Problem to work on
Convert the text lines of the records below into a JSON list of strings, one string per line, with blank lines omitted. Leave the pictures out of the list.

Data to use

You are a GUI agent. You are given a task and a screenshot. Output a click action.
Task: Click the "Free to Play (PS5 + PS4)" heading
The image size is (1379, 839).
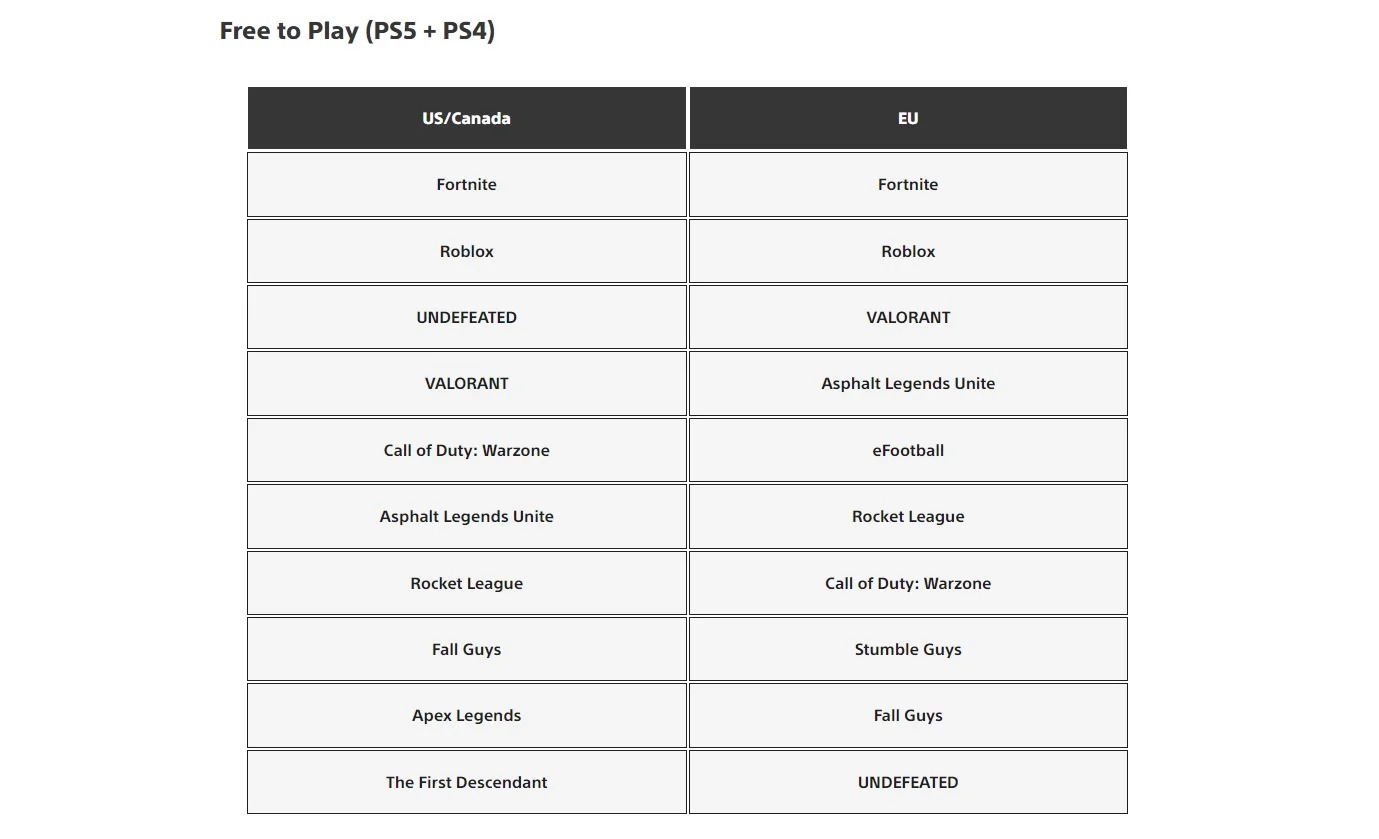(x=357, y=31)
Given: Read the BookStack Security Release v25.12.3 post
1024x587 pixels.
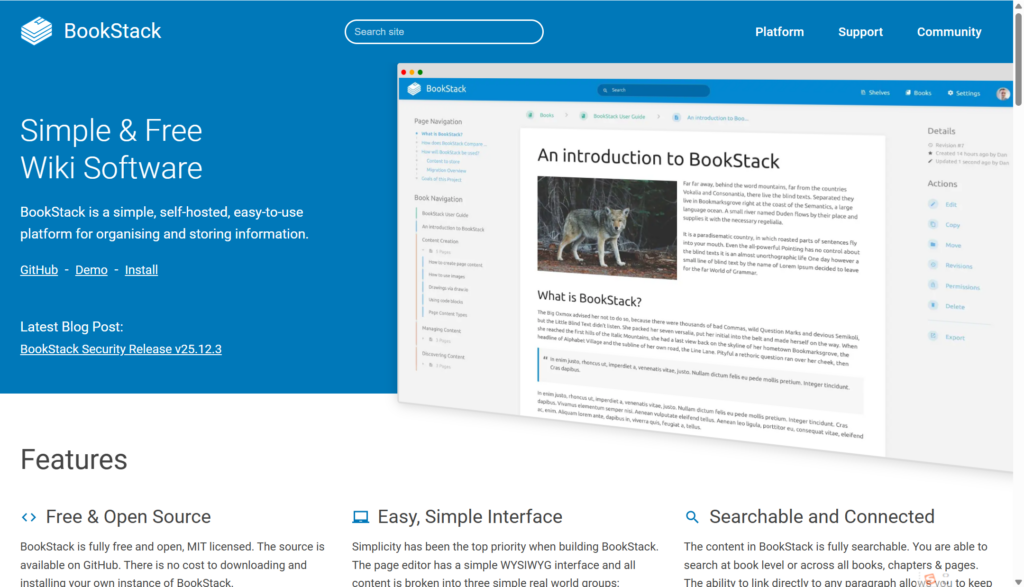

Result
[
  "You are a GUI agent. You are given a task and a screenshot. Output a click action.",
  "Task: Click the \"Free to Play (PS5 + PS4)\" heading",
  "The image size is (1379, 839).",
  "(x=357, y=31)",
  "Given: Read the BookStack Security Release v25.12.3 post",
  "1024x587 pixels."
]